The Illumina COVIDSeq amplification protocol uses 2 separate primer pools generating non-overlapping amplicons that are pooled in the following steps of the procedure to cover the entire genome. To understand why we do not observe the G21987A mutation, we prepared samples of the SARS-CoV-2 alpha (4 samples) and delta (4 samples) variants (courtesy provided by Hôpitaux Universitaires de Genève, HUG) using the Illumina COVIDSeq protocol, but sequenced the 2 pools separately. We focused on the region of interest, pos 21300-22300 of the SARS-CoV-2 genome, which is covered by 3 amplicons produced by ARTIC v3 primers.

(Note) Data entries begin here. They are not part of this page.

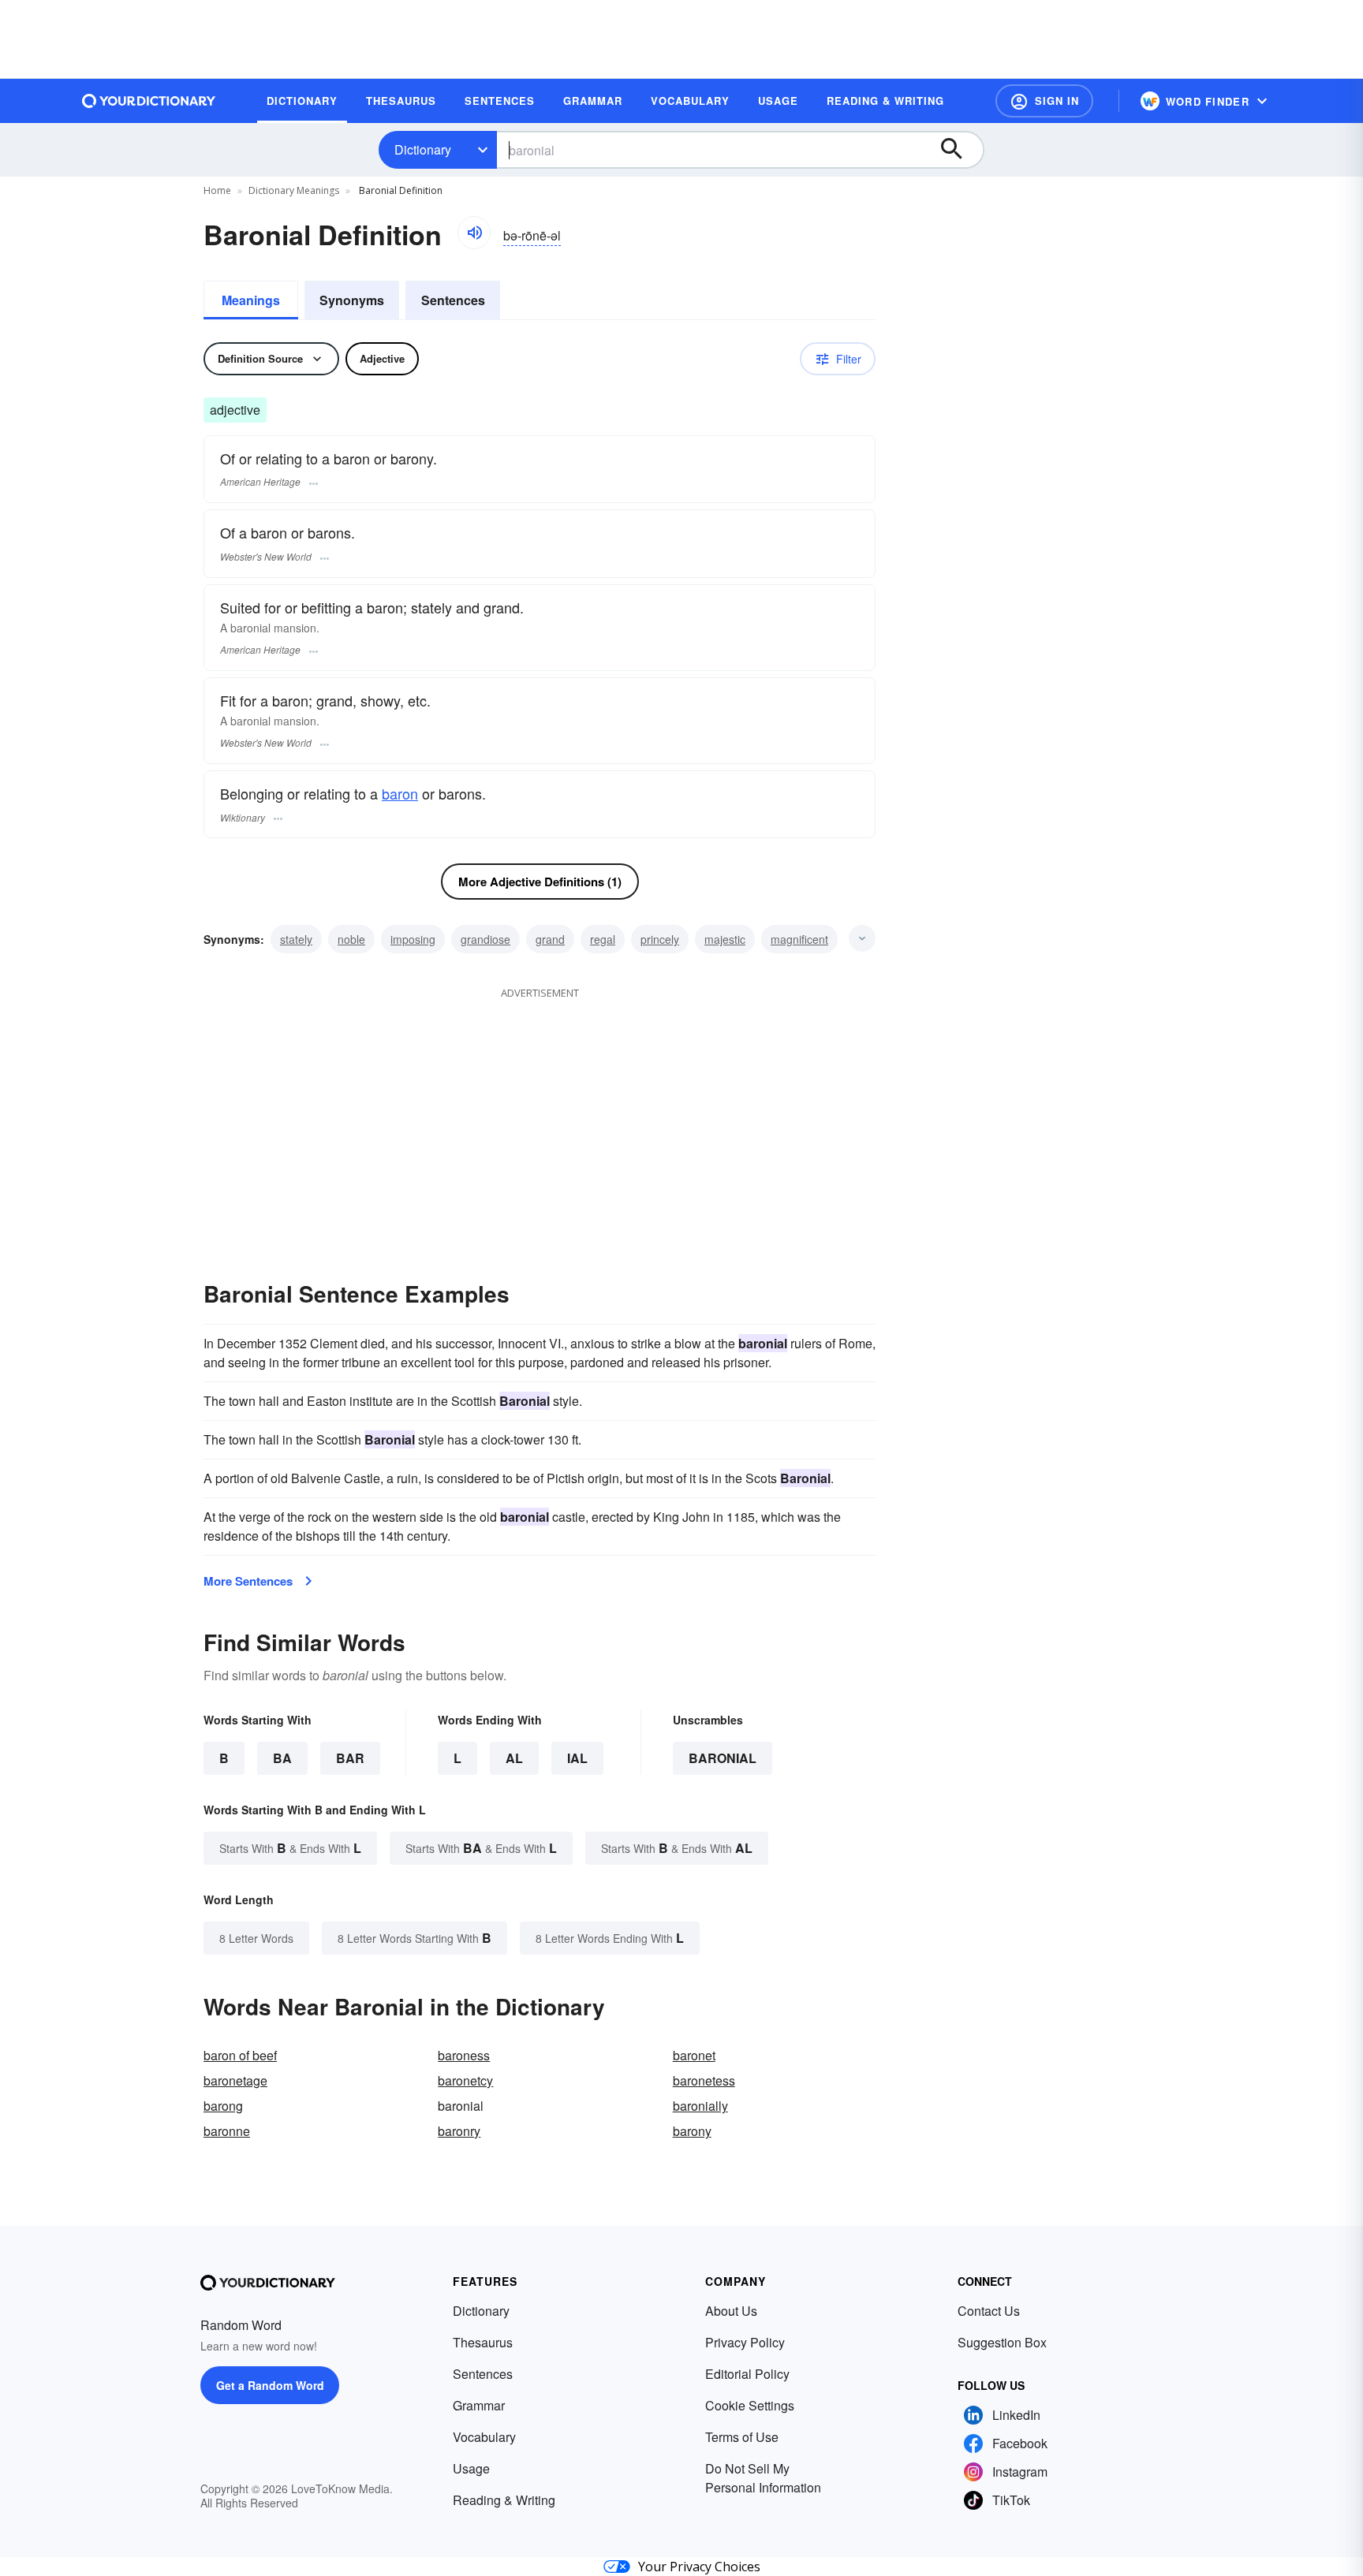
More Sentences (248, 1581)
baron (400, 793)
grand (550, 939)
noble (351, 939)
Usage (471, 2468)
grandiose (485, 939)
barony (692, 2131)
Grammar (479, 2405)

Observations for alpha variants
The 3 amplicons of interest are correctly amplified. The coverage at position 21987 for pool 1 (mean=3931.3 std=526.2) is lower than for pool 2 (mean=10545.8 std=2188.7), but within the ranges expected by our protocol.

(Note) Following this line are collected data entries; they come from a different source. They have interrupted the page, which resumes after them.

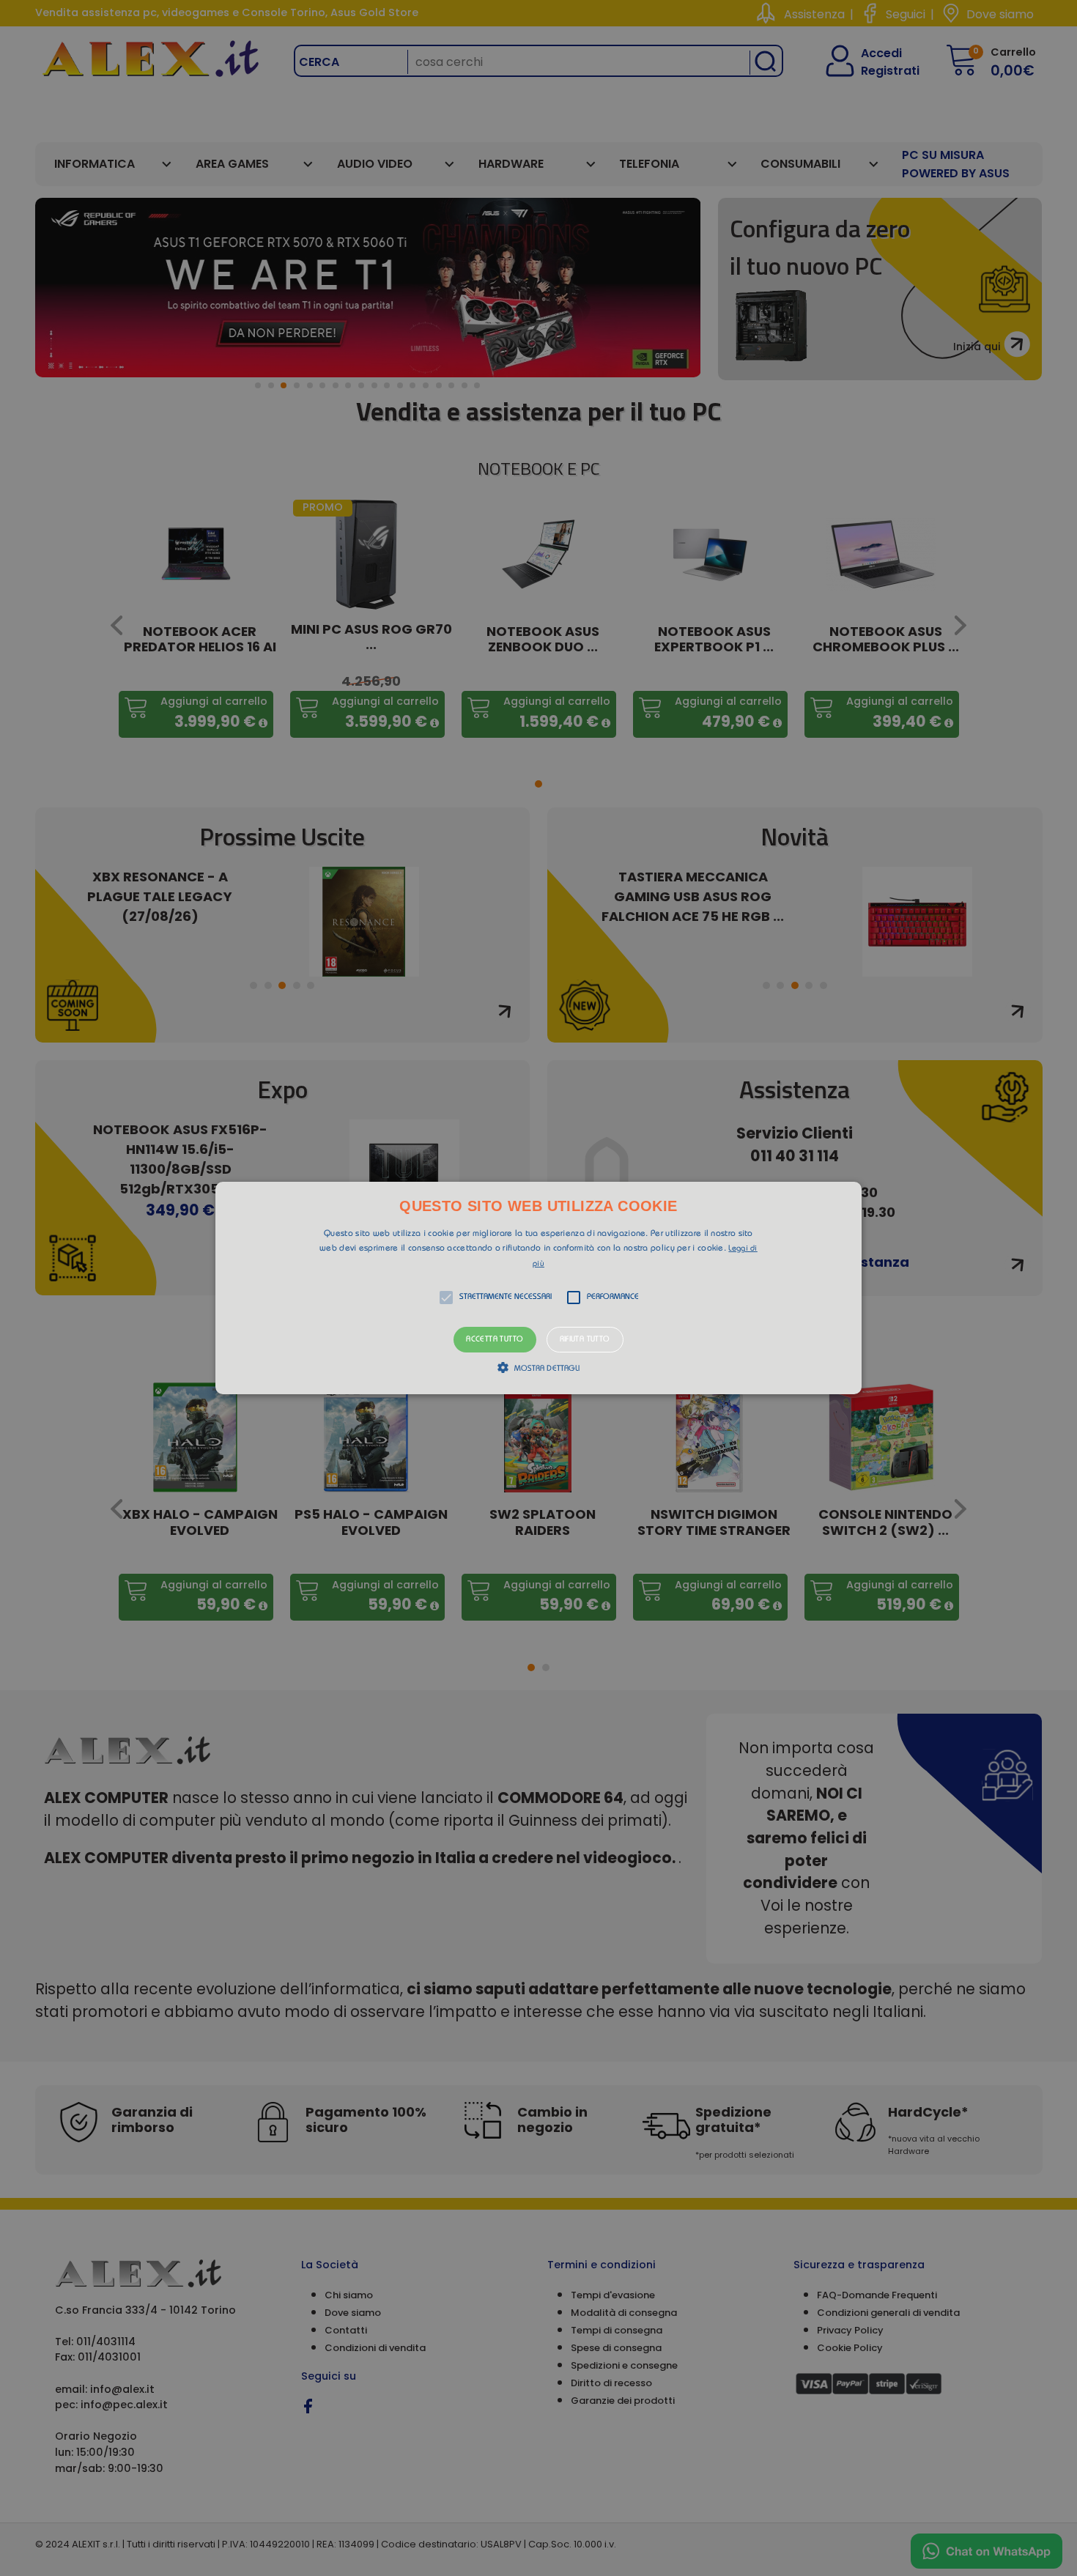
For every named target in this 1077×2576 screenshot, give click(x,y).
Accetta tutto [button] (494, 1340)
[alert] (538, 1288)
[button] (538, 1288)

An IGV view of the region of interest for one alpha variant analyzed:
Observations for delta variants
Amplicon 21990-22324 is not efficiently amplified (coverage at pos 21987: mean=2224.0, sdt=1393.9), and the majority of the reads do not come from the amplicon itself, but from amplification between this amplicon and the previous one in the pool. Our hypothesis is that 1) at the initial PCR cycles there is some kind of suboptimal amplification of the 2 expected regions and 2) in the later stages of the PCR there is an amplification between the 2 produced amplicons, probably due to better affinity than the original primers. This would result in the integration of the G present in the original primer in the reads.
The 21658-22038 amplicon in pool 2 is barely amplified (coverage at pos 21987: mean=167.8, std=86.4), but includes the expected nucleotide A.

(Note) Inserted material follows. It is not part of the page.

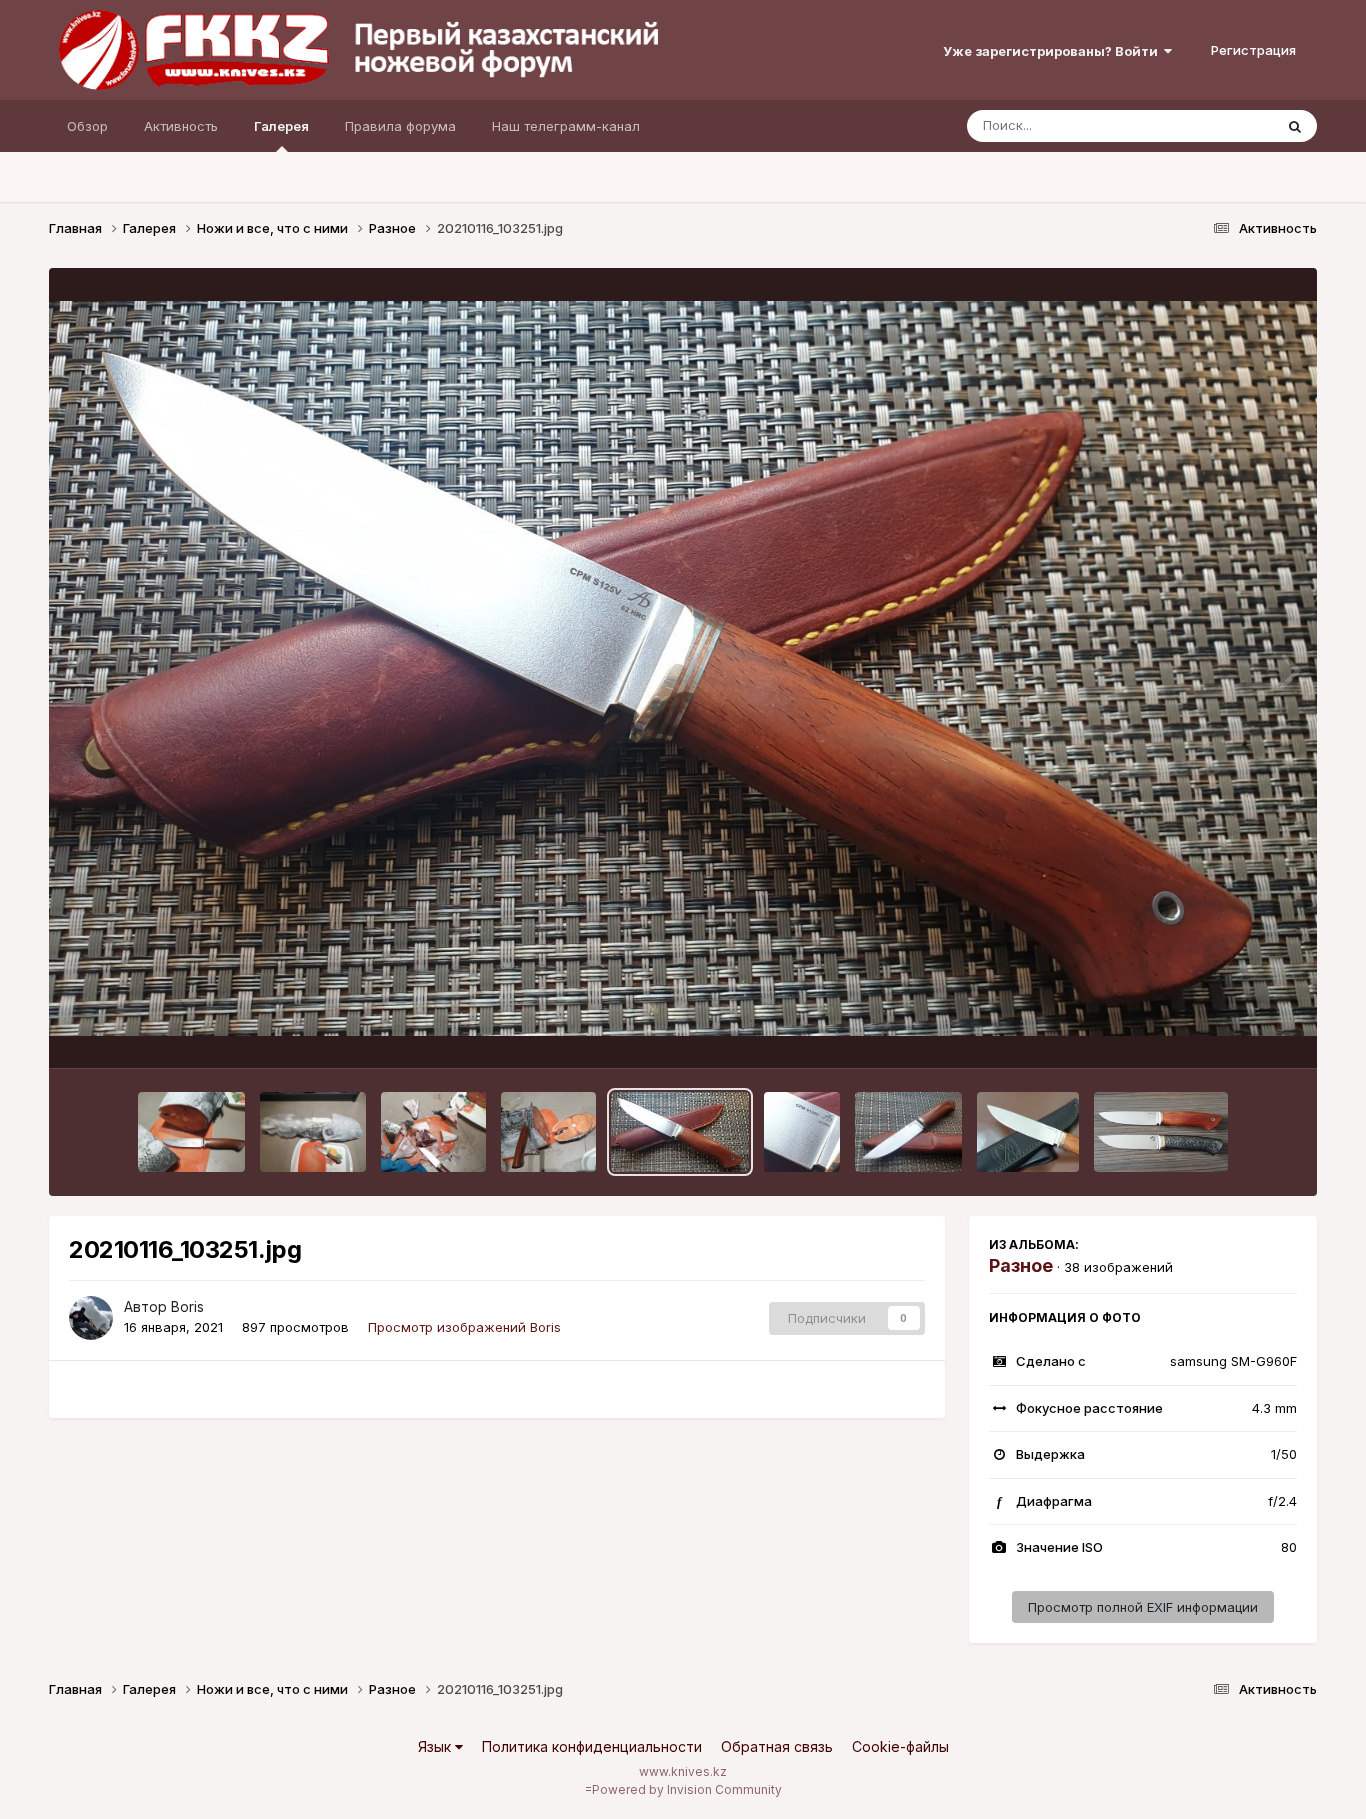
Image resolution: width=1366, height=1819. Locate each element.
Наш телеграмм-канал (566, 126)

An IGV view of the region of interest for one delta variant analyzed:
Conclusion
The G21987A mutation is mostly absent from the sequencing of the SARS-CoV-2 delta lineage because the ARTIC v3 protocol produces a non-specific amplification between amplicons 21357-21743 and 21990-22324 which would incorporate the G at position 21987 from the primer sequence. This is not counterbalanced by amplicon 21658-22038 as it shows consistently a much lower amplification. The 5’ primer anchor of the 21990-22324 amplicon would be lost due to non-specific amplification, hence the ineffectiveness of standard tools in removing primers from reads in this region.
The problem described should be corrected by the ARTIC v4 version of the primers, which will soon be available as an add-on to the Illumina COVIDSeq kit (Illumina, personal communication).